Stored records

=-=-=-=-=

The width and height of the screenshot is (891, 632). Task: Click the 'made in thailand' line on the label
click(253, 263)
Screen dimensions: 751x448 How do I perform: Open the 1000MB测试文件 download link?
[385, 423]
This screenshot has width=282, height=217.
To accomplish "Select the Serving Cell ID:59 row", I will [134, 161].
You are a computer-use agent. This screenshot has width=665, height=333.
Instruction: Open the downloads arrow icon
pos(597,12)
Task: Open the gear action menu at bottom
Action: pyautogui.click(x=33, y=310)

=-=-=-=-=

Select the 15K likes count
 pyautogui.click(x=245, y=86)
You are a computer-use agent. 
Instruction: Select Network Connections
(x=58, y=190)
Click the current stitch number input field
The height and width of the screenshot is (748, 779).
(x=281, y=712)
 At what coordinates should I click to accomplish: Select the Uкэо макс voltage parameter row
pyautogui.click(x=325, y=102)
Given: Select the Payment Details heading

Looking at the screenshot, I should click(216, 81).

=-=-=-=-=

■ Exercise aim
Scan the records above for the string "This", and copy every line where it turns up.

■ Completed task
This screenshot has width=282, height=217.
You are a computer-use agent. This screenshot has width=665, height=333.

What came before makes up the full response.